## WHAT TO WORK ON:
Pull out every line of the material below that contains the string "Select", and copy each one unchanged.

========================================

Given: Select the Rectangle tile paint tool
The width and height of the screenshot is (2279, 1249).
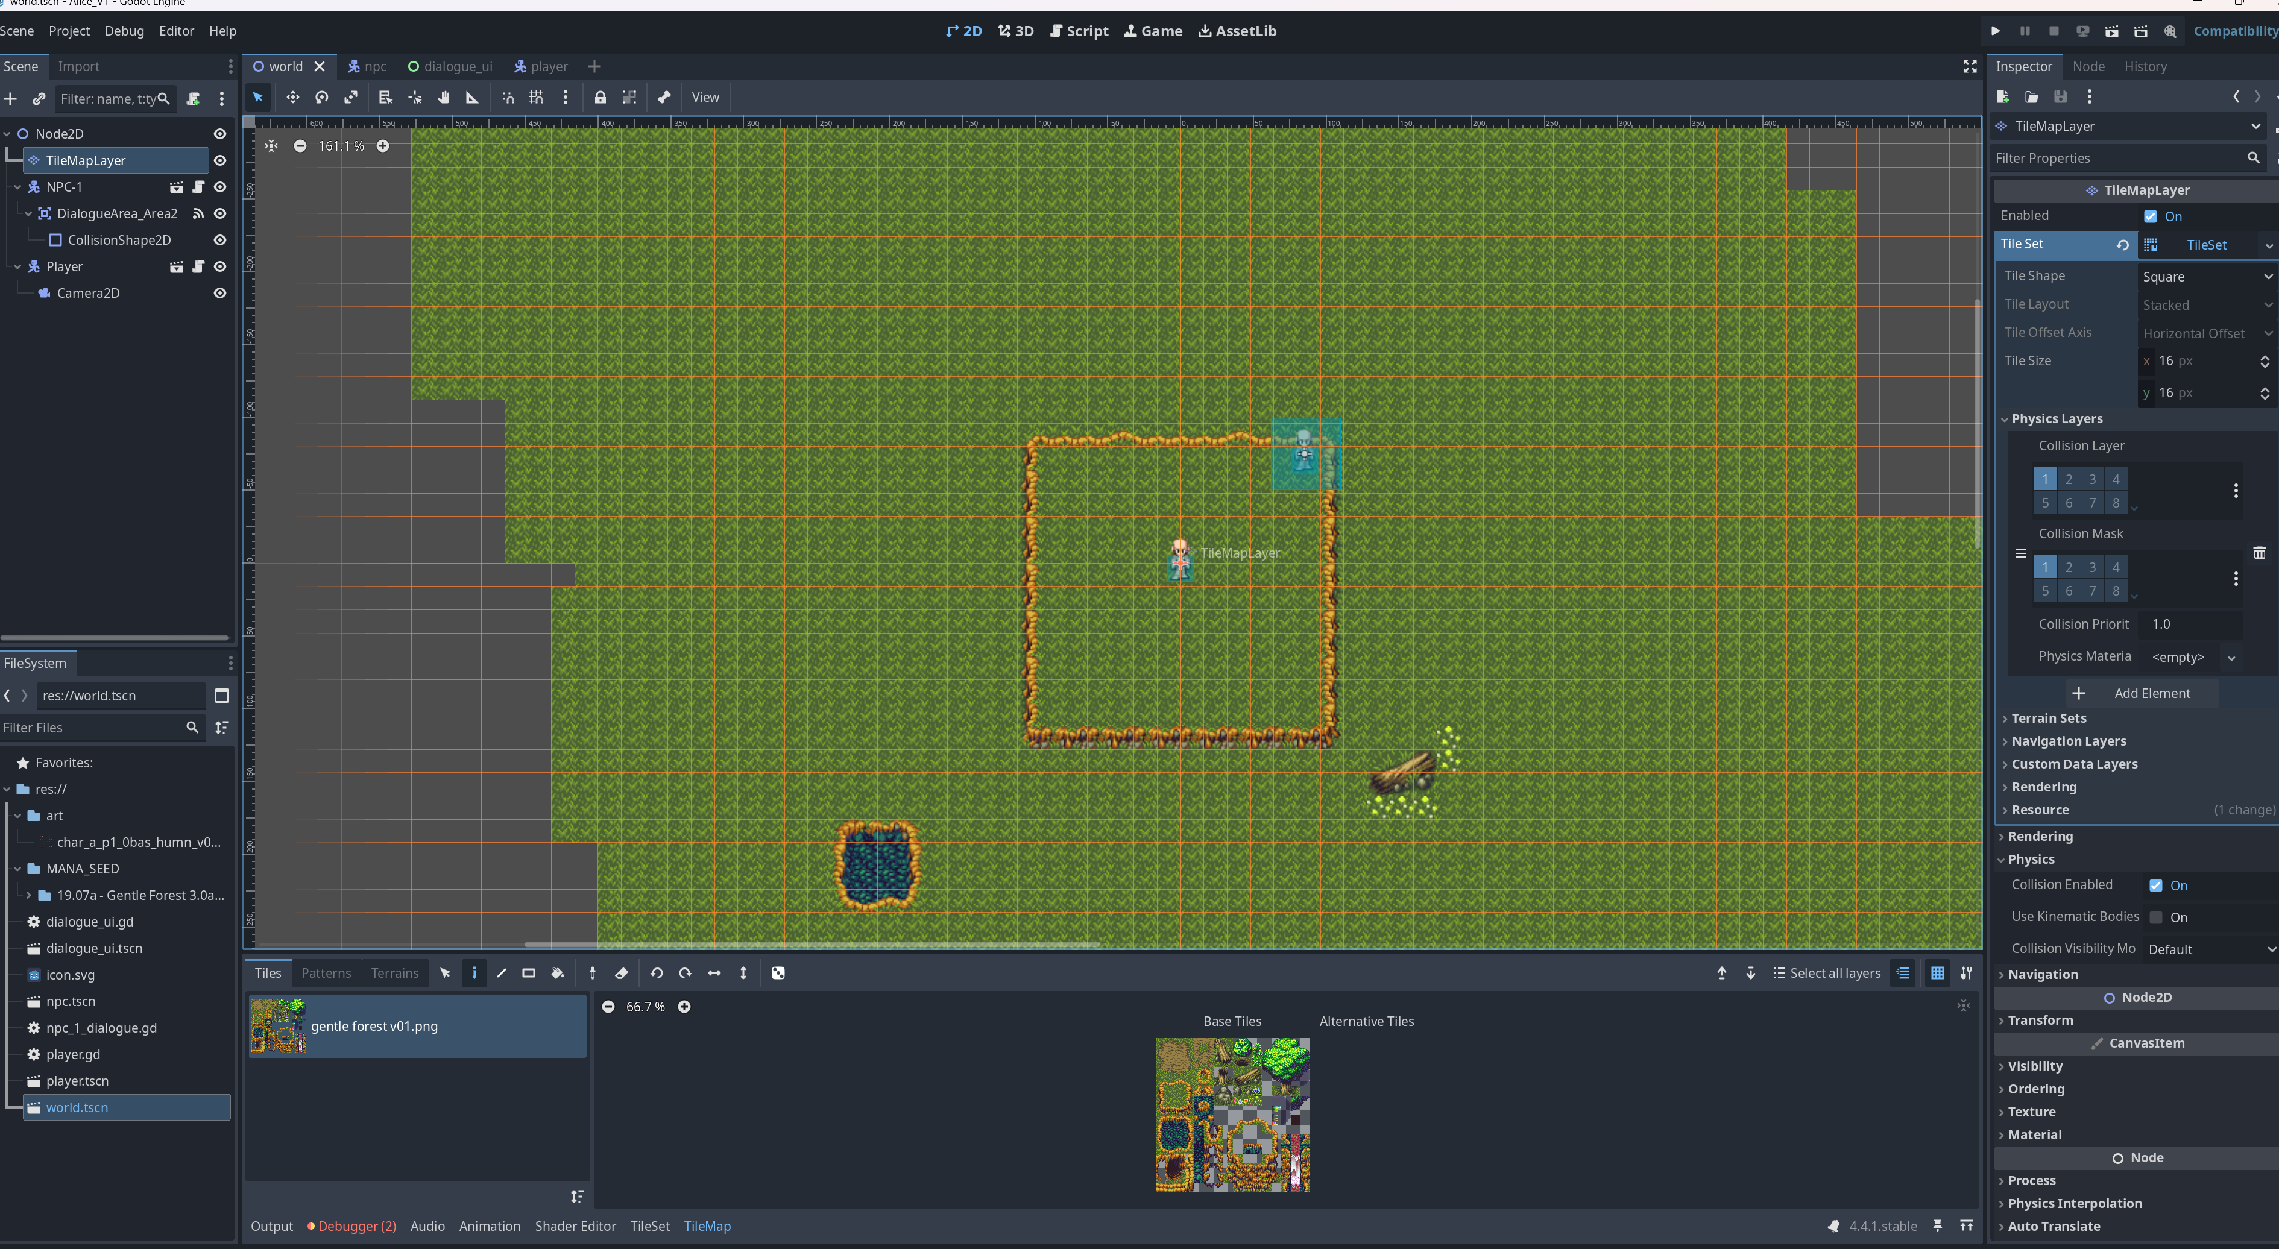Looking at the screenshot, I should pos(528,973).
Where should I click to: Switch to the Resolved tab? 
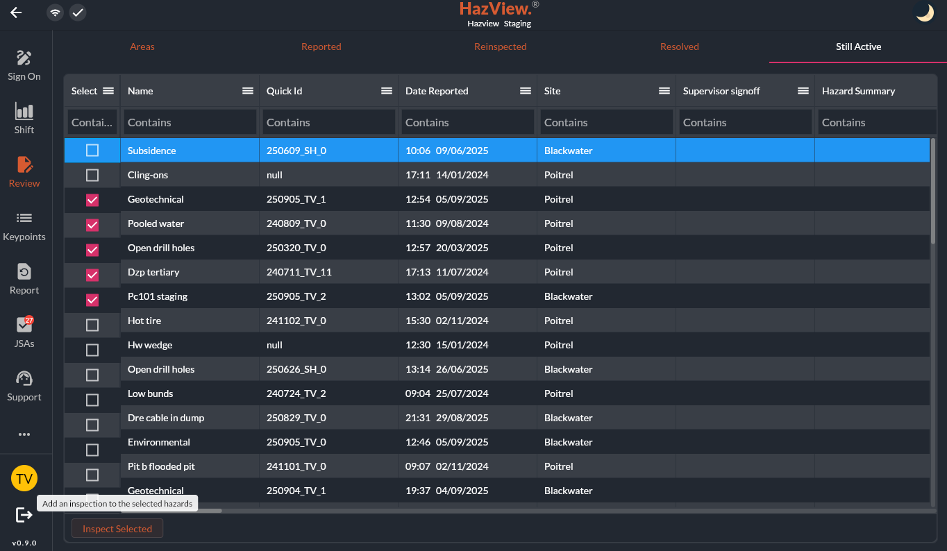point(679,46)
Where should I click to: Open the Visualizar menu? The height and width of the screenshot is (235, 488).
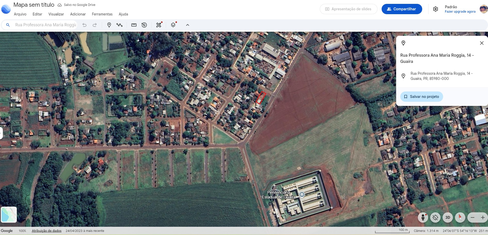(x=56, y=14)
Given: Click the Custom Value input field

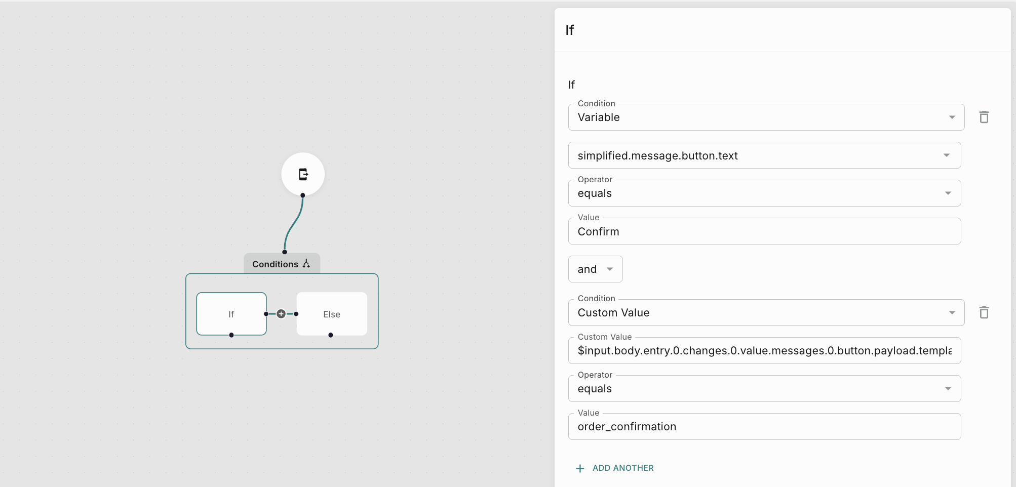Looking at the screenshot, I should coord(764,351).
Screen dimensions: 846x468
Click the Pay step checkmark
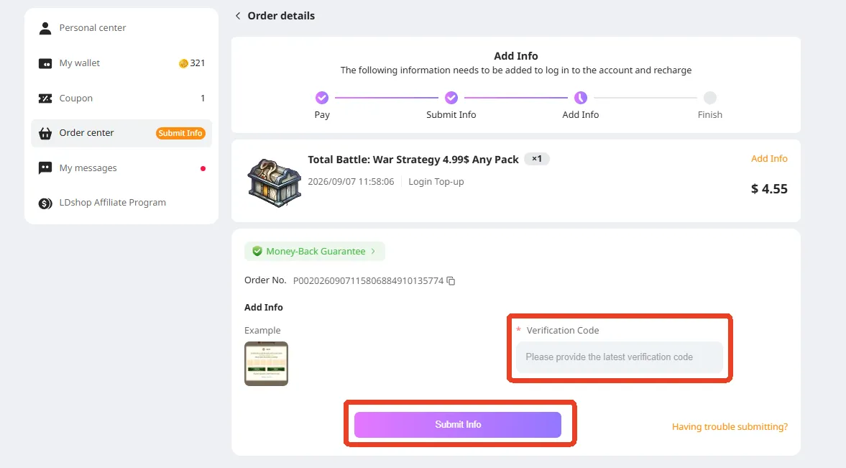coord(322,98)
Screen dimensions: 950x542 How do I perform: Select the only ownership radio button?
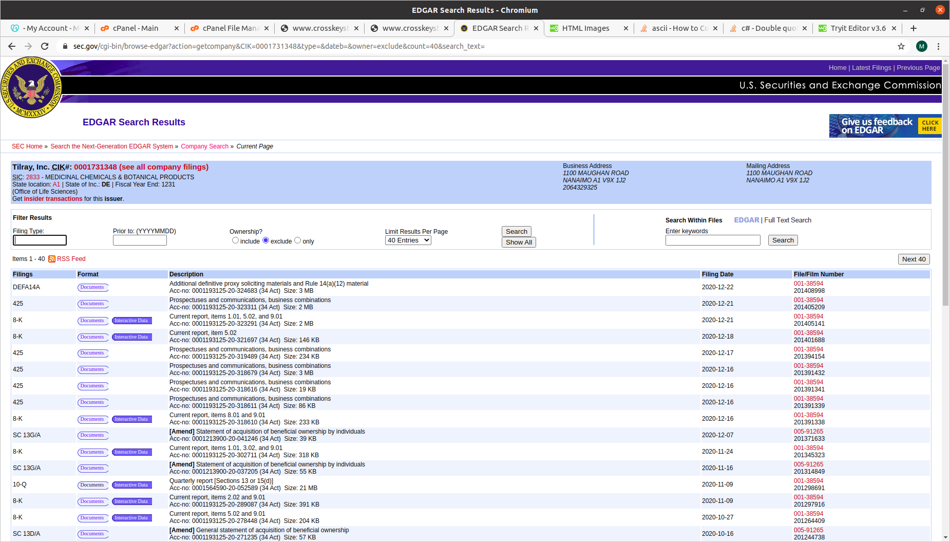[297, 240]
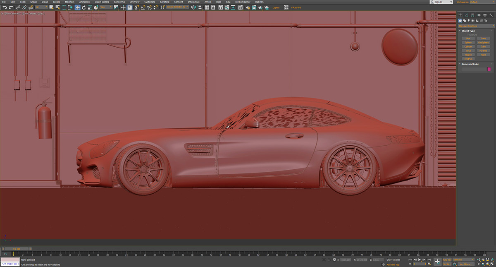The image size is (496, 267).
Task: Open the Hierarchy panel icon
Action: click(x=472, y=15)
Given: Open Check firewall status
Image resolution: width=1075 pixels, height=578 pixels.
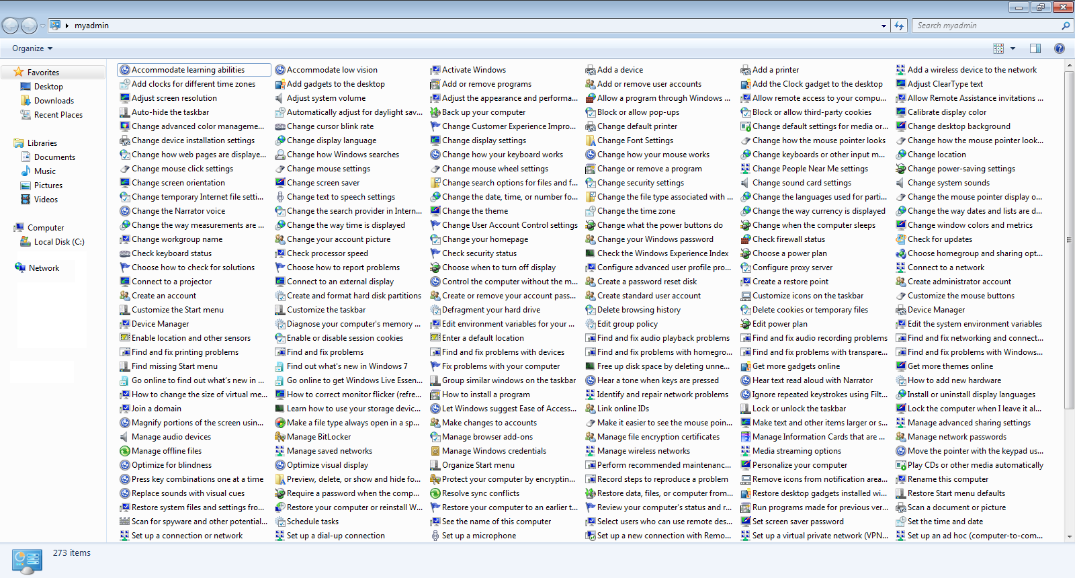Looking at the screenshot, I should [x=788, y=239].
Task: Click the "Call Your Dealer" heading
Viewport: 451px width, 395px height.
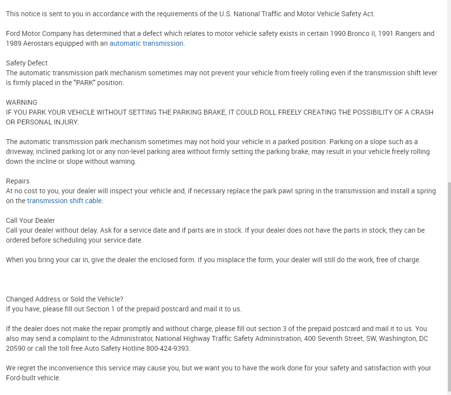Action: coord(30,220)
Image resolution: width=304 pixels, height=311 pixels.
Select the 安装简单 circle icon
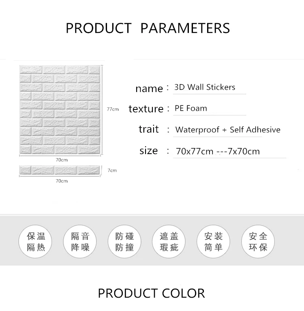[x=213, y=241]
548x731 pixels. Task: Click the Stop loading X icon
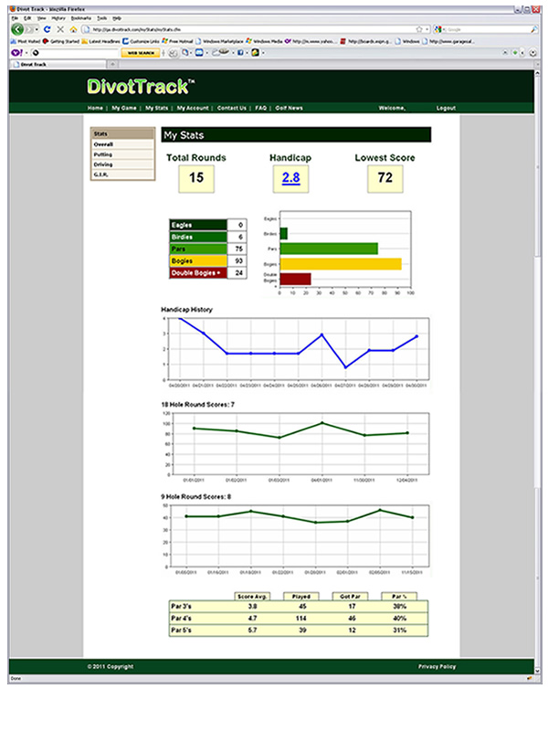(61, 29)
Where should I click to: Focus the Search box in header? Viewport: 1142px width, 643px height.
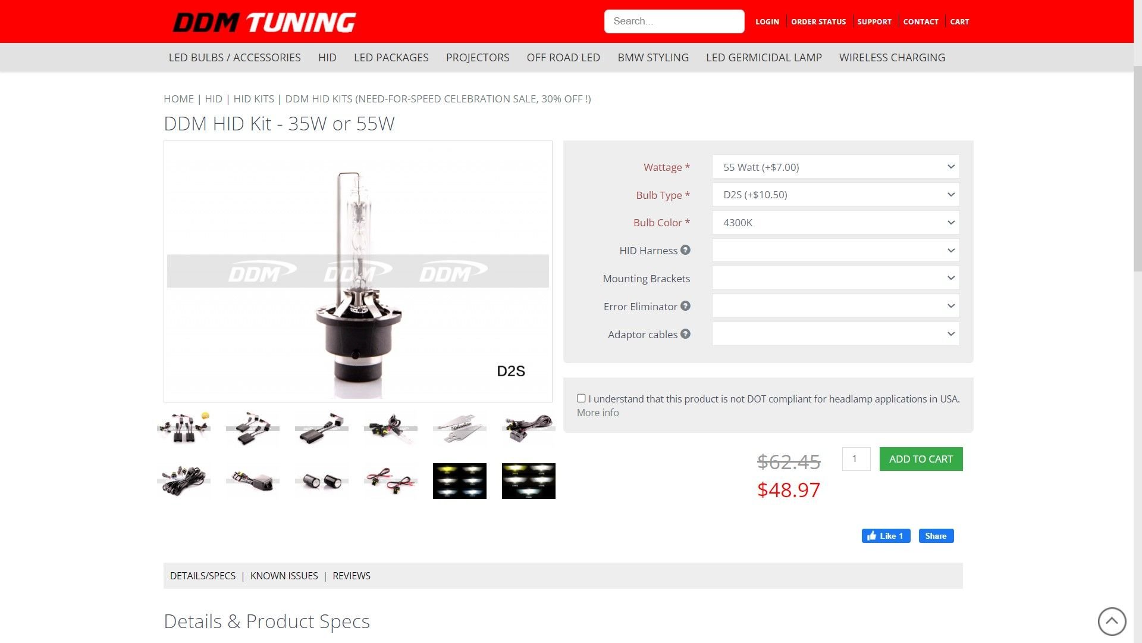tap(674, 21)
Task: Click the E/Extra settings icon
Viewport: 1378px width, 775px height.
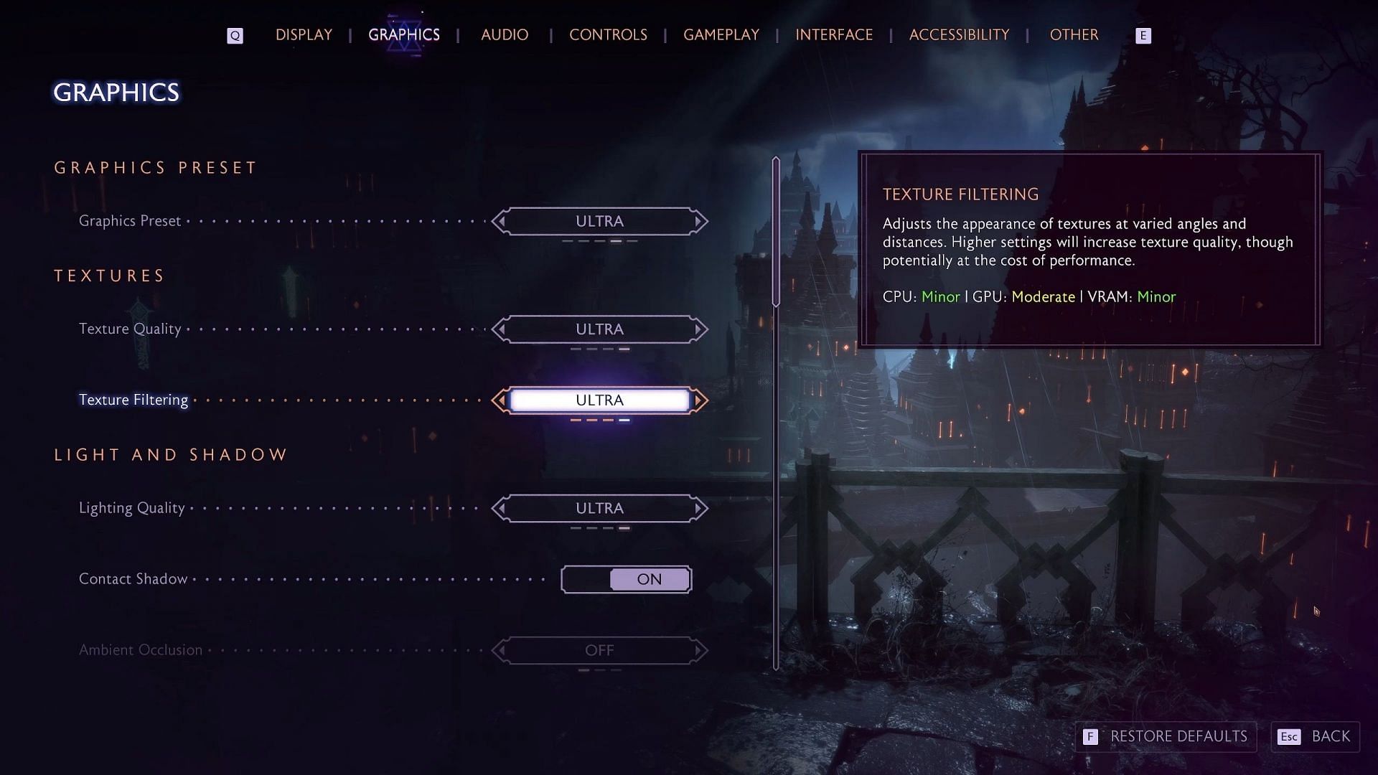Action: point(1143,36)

========================================

## SOLUTION TO THIS TASK:
Given: Select the Rectangle tile paint tool
Screen dimensions: 950x542 How do I perform: Select the only ownership radio button?
Select the 安装简单 circle icon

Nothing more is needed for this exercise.